At the end of my research, I invited 5 of the best traditional cooks
(my informants) to come for a full day of reviewing the entire process.
We started in the forest, moved to the fields, and then took some
“ready” enset into the kitchen. We squeezed and kneaded and cut and
removed the fibers from the enset for hours. Then we cooked it into
kocho, adding fresh butter and feasted on it. I gave them many thanks
and suddenly the hut started to shake with energy. They broke into
DANCE and sang for joy. We danced and danced for hours, so happy to
have their art valued and appreciated.
So what does it take to process enset into kocho?

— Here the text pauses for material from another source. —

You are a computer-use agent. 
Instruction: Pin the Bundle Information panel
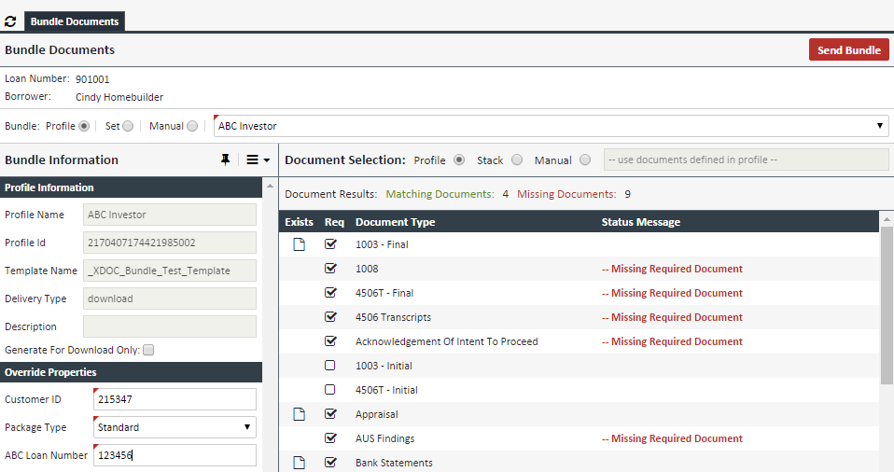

- Cut down a big false banana tree after it is 7 years old
- Scrape the trunk of its fibrous, wet inner flesh
- Dig a hole in the ground and line it with its leave and put the scrapings in it
- Add a starter from the core root of the tree and cover it with leaves
- Let it ferment for 3 months, with lots of checking and churning
- Take it out and wrap it in big enset leaves into 35 pound rounds
- Cut it, knead it, remove the fibers in the kitchen
- Shift it to death until it forms a flour like texture
- Pan-fry it over a fire
- Mix it with butter or beans or salt or nothing
- EAT it with your hands or an enset leaf
Relieved that I was absolutely wrong in my judgment, I came 180
degrees around to conclude that enset is a miracle crop and one that
should be promoted, propagated and planted throughout Ethiopia! So what
I have written is actually a surprisingly passionate endorsement of
enset. Being a positive person, I was relieved that in fact, I could
write an “upper” of a book. My initial hesitancy about the utility of
this food staple was gone. I had shifted by the end of my research to
find enset to be a profoundly environmentally sound and beneficial food
crop.
Experiencing this epiphany was one big lesson in humility. I learned
about my own American bias and prejudices. I held preconceptions, which
I projected onto the surface of the cuisine and judged it unfairly,
without reflecting deeper and understanding it in its wholeness.

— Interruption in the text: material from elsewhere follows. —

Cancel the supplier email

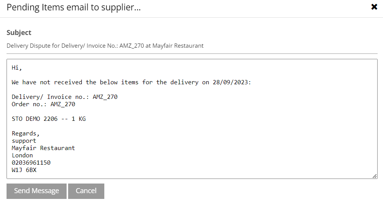(86, 191)
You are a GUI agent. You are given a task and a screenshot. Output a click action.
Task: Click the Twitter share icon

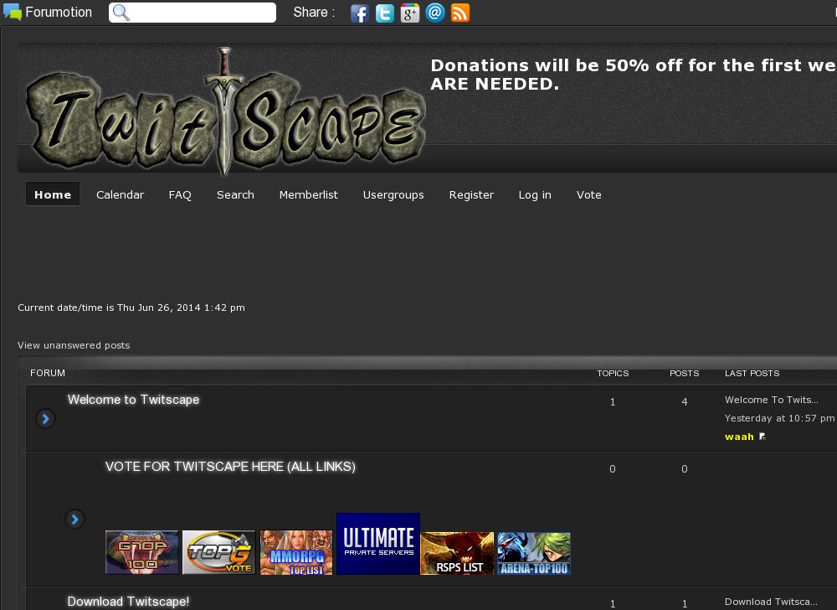(384, 13)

The book is more of an anthropological record rather than a
“cookbook.” It will eventually be translated into the local Sidama
language, although 90% of the tribe is illiterate. Oh well, I got it off
my chest and have written it down. I discuss many issues surrounding
nutrition, culture, women and environmental sustainability. And I
finally understand the process. My original distaste has turned into an
utter love and appreciation for this ancient crop.
When the book was published, Tsegaye brought the first copy to Common
River and shared it with my female resources. He said they hugged the
book to their chest and called it “their Bible.” They had never seen
their food presented on paper, in color photos, bound in a book, much
less ever heard of a cookbook. They felt honored that someone outside
of their culture had seen the gold in the mainstay of their life.

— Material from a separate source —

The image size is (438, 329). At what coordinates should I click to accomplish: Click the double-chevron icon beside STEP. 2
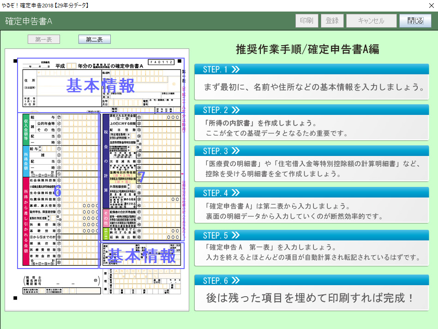[x=235, y=110]
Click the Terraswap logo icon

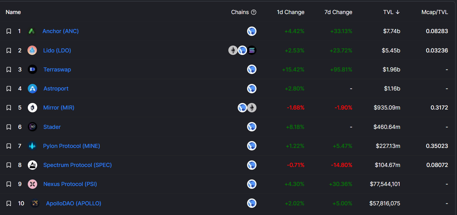click(x=32, y=69)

It is true that enset is not just a staple food. Rather it is a way
of life, upon which their culture revolves. It not only feeds them
physically, but mentally and spiritually as well. We can’t say that
about American food, especially now as a “fast food nation.” Sidama
cuisine is definitely a SLOW FOOD, which nourishes the lives of the
Sidama, not only their bodies but in their minds and souls. It is
friendly to the earth, which is another reason to love it. And now, to
me it tastes even better when I grab a handful and eat it.